--- begin ---

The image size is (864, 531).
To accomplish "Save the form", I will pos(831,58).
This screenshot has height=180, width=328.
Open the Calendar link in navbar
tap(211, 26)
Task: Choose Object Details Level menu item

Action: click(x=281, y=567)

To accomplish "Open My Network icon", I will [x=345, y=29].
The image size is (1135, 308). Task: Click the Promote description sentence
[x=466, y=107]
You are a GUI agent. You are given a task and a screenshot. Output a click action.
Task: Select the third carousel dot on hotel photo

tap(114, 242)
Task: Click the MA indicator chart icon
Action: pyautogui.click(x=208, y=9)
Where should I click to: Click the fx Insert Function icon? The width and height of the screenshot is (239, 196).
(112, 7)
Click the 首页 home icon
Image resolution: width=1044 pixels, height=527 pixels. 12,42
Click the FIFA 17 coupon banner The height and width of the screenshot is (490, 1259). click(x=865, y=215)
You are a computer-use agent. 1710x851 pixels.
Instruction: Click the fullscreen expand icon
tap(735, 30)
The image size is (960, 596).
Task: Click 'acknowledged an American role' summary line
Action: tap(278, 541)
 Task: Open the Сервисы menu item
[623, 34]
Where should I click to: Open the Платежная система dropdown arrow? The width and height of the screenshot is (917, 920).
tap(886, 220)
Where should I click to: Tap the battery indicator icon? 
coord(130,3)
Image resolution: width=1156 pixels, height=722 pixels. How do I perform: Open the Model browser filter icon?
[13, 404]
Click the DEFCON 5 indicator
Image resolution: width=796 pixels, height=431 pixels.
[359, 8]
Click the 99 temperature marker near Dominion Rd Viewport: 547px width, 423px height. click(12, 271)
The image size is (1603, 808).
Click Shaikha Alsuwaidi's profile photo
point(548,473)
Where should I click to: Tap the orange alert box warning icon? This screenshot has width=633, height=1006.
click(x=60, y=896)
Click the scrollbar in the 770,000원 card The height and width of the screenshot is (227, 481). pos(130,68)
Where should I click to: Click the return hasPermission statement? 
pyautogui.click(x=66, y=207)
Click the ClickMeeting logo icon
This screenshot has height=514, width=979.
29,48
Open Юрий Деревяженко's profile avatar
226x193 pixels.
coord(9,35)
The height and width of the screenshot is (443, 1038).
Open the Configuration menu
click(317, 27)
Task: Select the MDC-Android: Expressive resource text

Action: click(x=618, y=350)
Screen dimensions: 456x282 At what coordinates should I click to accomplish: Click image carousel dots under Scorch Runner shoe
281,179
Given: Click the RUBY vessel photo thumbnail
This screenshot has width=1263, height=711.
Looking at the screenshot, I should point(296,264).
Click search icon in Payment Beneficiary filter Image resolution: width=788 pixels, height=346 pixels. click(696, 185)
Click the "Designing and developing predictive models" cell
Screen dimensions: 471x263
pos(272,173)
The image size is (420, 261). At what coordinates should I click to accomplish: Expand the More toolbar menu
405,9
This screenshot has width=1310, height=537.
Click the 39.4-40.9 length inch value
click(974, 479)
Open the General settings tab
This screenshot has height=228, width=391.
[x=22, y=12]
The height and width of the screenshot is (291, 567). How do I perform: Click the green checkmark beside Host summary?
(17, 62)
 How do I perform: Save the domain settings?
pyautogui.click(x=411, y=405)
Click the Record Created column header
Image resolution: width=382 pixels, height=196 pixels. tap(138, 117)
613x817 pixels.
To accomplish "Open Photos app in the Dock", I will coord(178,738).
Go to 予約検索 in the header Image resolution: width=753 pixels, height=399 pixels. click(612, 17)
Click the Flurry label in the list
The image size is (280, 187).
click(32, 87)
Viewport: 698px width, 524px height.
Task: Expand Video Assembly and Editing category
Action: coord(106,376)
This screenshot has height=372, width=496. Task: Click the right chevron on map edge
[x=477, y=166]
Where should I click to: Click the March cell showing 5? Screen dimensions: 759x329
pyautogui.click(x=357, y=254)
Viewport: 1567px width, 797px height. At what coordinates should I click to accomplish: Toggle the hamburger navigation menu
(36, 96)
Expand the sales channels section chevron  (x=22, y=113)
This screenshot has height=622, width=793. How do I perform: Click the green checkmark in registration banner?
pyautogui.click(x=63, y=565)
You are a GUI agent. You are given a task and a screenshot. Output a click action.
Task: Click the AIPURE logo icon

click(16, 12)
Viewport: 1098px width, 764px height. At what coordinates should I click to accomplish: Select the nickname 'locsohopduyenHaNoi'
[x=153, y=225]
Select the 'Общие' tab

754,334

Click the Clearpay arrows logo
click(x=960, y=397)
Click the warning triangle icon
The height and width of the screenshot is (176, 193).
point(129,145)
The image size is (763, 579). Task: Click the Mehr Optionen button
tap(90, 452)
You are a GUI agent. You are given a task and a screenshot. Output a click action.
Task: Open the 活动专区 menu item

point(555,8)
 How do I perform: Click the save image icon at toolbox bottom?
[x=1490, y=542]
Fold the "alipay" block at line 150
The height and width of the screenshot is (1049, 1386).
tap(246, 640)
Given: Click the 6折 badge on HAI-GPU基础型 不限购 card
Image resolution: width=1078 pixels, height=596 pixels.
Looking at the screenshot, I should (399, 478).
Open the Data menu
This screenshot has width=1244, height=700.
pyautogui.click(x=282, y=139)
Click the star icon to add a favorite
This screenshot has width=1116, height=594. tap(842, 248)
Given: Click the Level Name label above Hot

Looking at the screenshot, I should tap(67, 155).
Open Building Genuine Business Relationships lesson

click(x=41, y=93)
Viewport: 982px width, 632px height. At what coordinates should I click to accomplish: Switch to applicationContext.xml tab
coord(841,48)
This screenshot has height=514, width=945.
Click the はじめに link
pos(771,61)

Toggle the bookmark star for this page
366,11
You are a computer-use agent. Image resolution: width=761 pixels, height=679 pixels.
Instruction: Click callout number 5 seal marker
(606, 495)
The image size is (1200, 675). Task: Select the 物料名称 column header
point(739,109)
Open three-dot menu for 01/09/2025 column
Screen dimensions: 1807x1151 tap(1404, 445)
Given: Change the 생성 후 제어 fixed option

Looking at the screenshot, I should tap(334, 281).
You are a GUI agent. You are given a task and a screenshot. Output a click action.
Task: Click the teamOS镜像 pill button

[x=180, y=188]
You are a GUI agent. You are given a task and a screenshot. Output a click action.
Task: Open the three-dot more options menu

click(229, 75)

--- end ---

#### [Directions]
Reproduce all of the rows above, changing every "GUI agent" to "interface agent" and leaving everything else as it is.

#### [Response for this exercise]
The image size is (864, 531).
To accomplish "Save the form", I will pos(831,58).
This screenshot has height=180, width=328.
Open the Calendar link in navbar
tap(211, 26)
Task: Choose Object Details Level menu item

Action: click(x=281, y=567)

To accomplish "Open My Network icon", I will [x=345, y=29].
The image size is (1135, 308). Task: Click the Promote description sentence
[x=466, y=107]
You are a interface agent. You are given a task and a screenshot. Output a click action.
Task: Select the third carousel dot on hotel photo

tap(114, 242)
Task: Click the MA indicator chart icon
Action: pyautogui.click(x=208, y=9)
Where should I click to: Click the fx Insert Function icon? The width and height of the screenshot is (239, 196).
(112, 7)
Click the 首页 home icon
Image resolution: width=1044 pixels, height=527 pixels. 12,42
Click the FIFA 17 coupon banner The height and width of the screenshot is (490, 1259). click(x=865, y=215)
You are a computer-use agent. 1710x851 pixels.
Instruction: Click the fullscreen expand icon
tap(735, 30)
The image size is (960, 596).
Task: Click 'acknowledged an American role' summary line
Action: tap(278, 541)
 Task: Open the Сервисы menu item
[623, 34]
Where should I click to: Open the Платежная система dropdown arrow? The width and height of the screenshot is (917, 920).
tap(886, 220)
Where should I click to: Tap the battery indicator icon? 
coord(130,3)
Image resolution: width=1156 pixels, height=722 pixels. How do I perform: Open the Model browser filter icon?
[13, 404]
Click the DEFCON 5 indicator
Image resolution: width=796 pixels, height=431 pixels.
[359, 8]
Click the 99 temperature marker near Dominion Rd Viewport: 547px width, 423px height. click(12, 271)
The image size is (1603, 808).
Click Shaikha Alsuwaidi's profile photo
point(548,473)
Where should I click to: Tap the orange alert box warning icon? This screenshot has width=633, height=1006.
click(x=60, y=896)
Click the scrollbar in the 770,000원 card The height and width of the screenshot is (227, 481). pos(130,68)
Where should I click to: Click the return hasPermission statement? 
pyautogui.click(x=66, y=207)
Click the ClickMeeting logo icon
This screenshot has height=514, width=979.
29,48
Open Юрий Деревяженко's profile avatar
226x193 pixels.
coord(9,35)
The height and width of the screenshot is (443, 1038).
Open the Configuration menu
click(317, 27)
Task: Select the MDC-Android: Expressive resource text

Action: click(x=618, y=350)
Screen dimensions: 456x282 At what coordinates should I click to accomplish: Click image carousel dots under Scorch Runner shoe
281,179
Given: Click the RUBY vessel photo thumbnail
This screenshot has width=1263, height=711.
Looking at the screenshot, I should point(296,264).
Click search icon in Payment Beneficiary filter Image resolution: width=788 pixels, height=346 pixels. click(696, 185)
Click the "Designing and developing predictive models" cell
Screen dimensions: 471x263
pos(272,173)
The image size is (420, 261). At what coordinates should I click to accomplish: Expand the More toolbar menu
405,9
This screenshot has width=1310, height=537.
Click the 39.4-40.9 length inch value
click(974, 479)
Open the General settings tab
This screenshot has height=228, width=391.
[x=22, y=12]
The height and width of the screenshot is (291, 567). How do I perform: Click the green checkmark beside Host summary?
(17, 62)
 How do I perform: Save the domain settings?
pyautogui.click(x=411, y=405)
Click the Record Created column header
Image resolution: width=382 pixels, height=196 pixels. tap(138, 117)
613x817 pixels.
To accomplish "Open Photos app in the Dock", I will coord(178,738).
Go to 予約検索 in the header Image resolution: width=753 pixels, height=399 pixels. click(612, 17)
Click the Flurry label in the list
The image size is (280, 187).
click(32, 87)
Viewport: 698px width, 524px height.
Task: Expand Video Assembly and Editing category
Action: coord(106,376)
This screenshot has height=372, width=496. Task: Click the right chevron on map edge
[x=477, y=166]
Where should I click to: Click the March cell showing 5? Screen dimensions: 759x329
pyautogui.click(x=357, y=254)
Viewport: 1567px width, 797px height. At what coordinates should I click to accomplish: Toggle the hamburger navigation menu
(36, 96)
Expand the sales channels section chevron  (x=22, y=113)
This screenshot has height=622, width=793. How do I perform: Click the green checkmark in registration banner?
pyautogui.click(x=63, y=565)
You are a interface agent. You are given a task and a screenshot. Output a click action.
Task: Click the AIPURE logo icon

click(16, 12)
Viewport: 1098px width, 764px height. At what coordinates should I click to accomplish: Select the nickname 'locsohopduyenHaNoi'
[x=153, y=225]
Select the 'Общие' tab

754,334

Click the Clearpay arrows logo
click(x=960, y=397)
Click the warning triangle icon
The height and width of the screenshot is (176, 193).
point(129,145)
The image size is (763, 579). Task: Click the Mehr Optionen button
tap(90, 452)
You are a interface agent. You are given a task and a screenshot. Output a click action.
Task: Open the 活动专区 menu item

point(555,8)
 How do I perform: Click the save image icon at toolbox bottom?
[x=1490, y=542]
Fold the "alipay" block at line 150
The height and width of the screenshot is (1049, 1386).
tap(246, 640)
Given: Click the 6折 badge on HAI-GPU基础型 不限购 card
Image resolution: width=1078 pixels, height=596 pixels.
Looking at the screenshot, I should (399, 478).
Open the Data menu
This screenshot has width=1244, height=700.
pyautogui.click(x=282, y=139)
Click the star icon to add a favorite
This screenshot has width=1116, height=594. tap(842, 248)
Given: Click the Level Name label above Hot

Looking at the screenshot, I should tap(67, 155).
Open Building Genuine Business Relationships lesson

click(x=41, y=93)
Viewport: 982px width, 632px height. At what coordinates should I click to accomplish: Switch to applicationContext.xml tab
coord(841,48)
This screenshot has height=514, width=945.
Click the はじめに link
pos(771,61)

Toggle the bookmark star for this page
366,11
You are a computer-use agent. Image resolution: width=761 pixels, height=679 pixels.
Instruction: Click callout number 5 seal marker
(606, 495)
The image size is (1200, 675). Task: Select the 物料名称 column header
point(739,109)
Open three-dot menu for 01/09/2025 column
Screen dimensions: 1807x1151 tap(1404, 445)
Given: Change the 생성 후 제어 fixed option

Looking at the screenshot, I should tap(334, 281).
You are a interface agent. You are given a task and a screenshot. Output a click action.
Task: Click the teamOS镜像 pill button

[x=180, y=188]
You are a interface agent. You are given a task and a screenshot. Output a click action.
Task: Open the three-dot more options menu

click(229, 75)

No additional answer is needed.